- _Required task_: Reproduce every item below verbatim, line for line.

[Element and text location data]
━━━
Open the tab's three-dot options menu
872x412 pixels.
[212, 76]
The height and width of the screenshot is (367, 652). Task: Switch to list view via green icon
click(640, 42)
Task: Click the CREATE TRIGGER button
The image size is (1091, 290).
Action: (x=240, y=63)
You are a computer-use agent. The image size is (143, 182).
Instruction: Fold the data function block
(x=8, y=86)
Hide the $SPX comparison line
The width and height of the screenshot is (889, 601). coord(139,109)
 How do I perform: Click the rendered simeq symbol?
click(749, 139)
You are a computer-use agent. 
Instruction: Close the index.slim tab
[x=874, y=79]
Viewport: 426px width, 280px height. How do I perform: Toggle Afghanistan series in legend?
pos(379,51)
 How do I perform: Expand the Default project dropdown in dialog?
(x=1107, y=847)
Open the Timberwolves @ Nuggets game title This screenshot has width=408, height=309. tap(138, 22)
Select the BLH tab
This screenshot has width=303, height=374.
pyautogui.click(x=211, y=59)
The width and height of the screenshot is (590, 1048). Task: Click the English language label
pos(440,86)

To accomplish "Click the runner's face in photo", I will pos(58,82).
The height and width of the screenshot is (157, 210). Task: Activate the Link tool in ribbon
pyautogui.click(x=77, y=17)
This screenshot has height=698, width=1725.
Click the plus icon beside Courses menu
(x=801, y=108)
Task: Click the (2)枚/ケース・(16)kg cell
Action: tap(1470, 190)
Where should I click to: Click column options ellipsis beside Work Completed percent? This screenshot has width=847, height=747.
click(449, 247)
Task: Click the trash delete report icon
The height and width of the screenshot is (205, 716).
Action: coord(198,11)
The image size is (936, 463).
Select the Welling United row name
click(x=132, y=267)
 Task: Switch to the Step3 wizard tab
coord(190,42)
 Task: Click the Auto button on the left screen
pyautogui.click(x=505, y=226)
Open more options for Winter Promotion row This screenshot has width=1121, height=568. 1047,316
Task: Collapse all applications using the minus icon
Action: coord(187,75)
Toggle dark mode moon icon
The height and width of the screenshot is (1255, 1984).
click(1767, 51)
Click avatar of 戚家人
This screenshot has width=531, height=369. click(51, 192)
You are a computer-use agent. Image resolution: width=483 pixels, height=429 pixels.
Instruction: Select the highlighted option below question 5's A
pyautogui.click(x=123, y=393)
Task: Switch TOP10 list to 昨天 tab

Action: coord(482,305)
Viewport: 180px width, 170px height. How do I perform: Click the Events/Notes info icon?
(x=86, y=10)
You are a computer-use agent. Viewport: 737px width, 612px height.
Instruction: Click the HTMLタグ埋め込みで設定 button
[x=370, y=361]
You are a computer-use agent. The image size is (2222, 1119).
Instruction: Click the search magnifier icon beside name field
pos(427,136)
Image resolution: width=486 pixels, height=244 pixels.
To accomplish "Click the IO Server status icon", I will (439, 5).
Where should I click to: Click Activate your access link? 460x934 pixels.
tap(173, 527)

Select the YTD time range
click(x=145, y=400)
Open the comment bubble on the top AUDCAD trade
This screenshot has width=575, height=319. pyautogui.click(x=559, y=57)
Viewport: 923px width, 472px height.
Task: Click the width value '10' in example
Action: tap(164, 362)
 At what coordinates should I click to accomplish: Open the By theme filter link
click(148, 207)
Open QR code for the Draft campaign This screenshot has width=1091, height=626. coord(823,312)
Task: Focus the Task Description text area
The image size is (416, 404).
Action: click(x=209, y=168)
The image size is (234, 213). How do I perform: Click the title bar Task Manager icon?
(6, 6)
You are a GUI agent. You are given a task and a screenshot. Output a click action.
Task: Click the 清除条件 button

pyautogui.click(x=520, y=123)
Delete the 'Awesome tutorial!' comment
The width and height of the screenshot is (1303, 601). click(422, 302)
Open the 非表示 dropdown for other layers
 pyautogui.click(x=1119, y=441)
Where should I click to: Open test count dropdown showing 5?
━━━
- _Answer for this exercise_:
Open the tab's three-dot options menu
872x412 pixels.
[212, 76]
The height and width of the screenshot is (367, 652). Task: Switch to list view via green icon
click(640, 42)
Task: Click the CREATE TRIGGER button
The image size is (1091, 290).
Action: (x=240, y=63)
You are a computer-use agent. The image size is (143, 182).
Instruction: Fold the data function block
(x=8, y=86)
Hide the $SPX comparison line
The width and height of the screenshot is (889, 601). coord(139,109)
 How do I perform: Click the rendered simeq symbol?
click(749, 139)
You are a computer-use agent. 
Instruction: Close the index.slim tab
[x=874, y=79]
Viewport: 426px width, 280px height. How do I perform: Toggle Afghanistan series in legend?
pos(379,51)
 How do I perform: Expand the Default project dropdown in dialog?
(x=1107, y=847)
Open the Timberwolves @ Nuggets game title This screenshot has width=408, height=309. tap(138, 22)
Select the BLH tab
This screenshot has width=303, height=374.
pyautogui.click(x=211, y=59)
The width and height of the screenshot is (590, 1048). Task: Click the English language label
pos(440,86)

To accomplish "Click the runner's face in photo", I will pos(58,82).
The height and width of the screenshot is (157, 210). Task: Activate the Link tool in ribbon
pyautogui.click(x=77, y=17)
This screenshot has height=698, width=1725.
Click the plus icon beside Courses menu
(x=801, y=108)
Task: Click the (2)枚/ケース・(16)kg cell
Action: tap(1470, 190)
Where should I click to: Click column options ellipsis beside Work Completed percent? This screenshot has width=847, height=747.
click(449, 247)
Task: Click the trash delete report icon
The height and width of the screenshot is (205, 716).
Action: coord(198,11)
The image size is (936, 463).
Select the Welling United row name
click(x=132, y=267)
 Task: Switch to the Step3 wizard tab
coord(190,42)
 Task: Click the Auto button on the left screen
pyautogui.click(x=505, y=226)
Open more options for Winter Promotion row This screenshot has width=1121, height=568. 1047,316
Task: Collapse all applications using the minus icon
Action: coord(187,75)
Toggle dark mode moon icon
The height and width of the screenshot is (1255, 1984).
click(1767, 51)
Click avatar of 戚家人
This screenshot has width=531, height=369. click(51, 192)
You are a computer-use agent. Image resolution: width=483 pixels, height=429 pixels.
Instruction: Select the highlighted option below question 5's A
pyautogui.click(x=123, y=393)
Task: Switch TOP10 list to 昨天 tab

Action: coord(482,305)
Viewport: 180px width, 170px height. How do I perform: Click the Events/Notes info icon?
(x=86, y=10)
You are a computer-use agent. Viewport: 737px width, 612px height.
Instruction: Click the HTMLタグ埋め込みで設定 button
[x=370, y=361]
You are a computer-use agent. The image size is (2222, 1119).
Instruction: Click the search magnifier icon beside name field
pos(427,136)
Image resolution: width=486 pixels, height=244 pixels.
To accomplish "Click the IO Server status icon", I will (439, 5).
Where should I click to: Click Activate your access link? 460x934 pixels.
tap(173, 527)

Select the YTD time range
click(x=145, y=400)
Open the comment bubble on the top AUDCAD trade
This screenshot has width=575, height=319. pyautogui.click(x=559, y=57)
Viewport: 923px width, 472px height.
Task: Click the width value '10' in example
Action: tap(164, 362)
 At what coordinates should I click to accomplish: Open the By theme filter link
click(148, 207)
Open QR code for the Draft campaign This screenshot has width=1091, height=626. coord(823,312)
Task: Focus the Task Description text area
The image size is (416, 404).
Action: click(x=209, y=168)
The image size is (234, 213). How do I perform: Click the title bar Task Manager icon?
(6, 6)
You are a GUI agent. You are given a task and a screenshot. Output a click action.
Task: Click the 清除条件 button

pyautogui.click(x=520, y=123)
Delete the 'Awesome tutorial!' comment
The width and height of the screenshot is (1303, 601). click(422, 302)
Open the 非表示 dropdown for other layers
 pyautogui.click(x=1119, y=441)
Where should I click to: Open test count dropdown showing 5?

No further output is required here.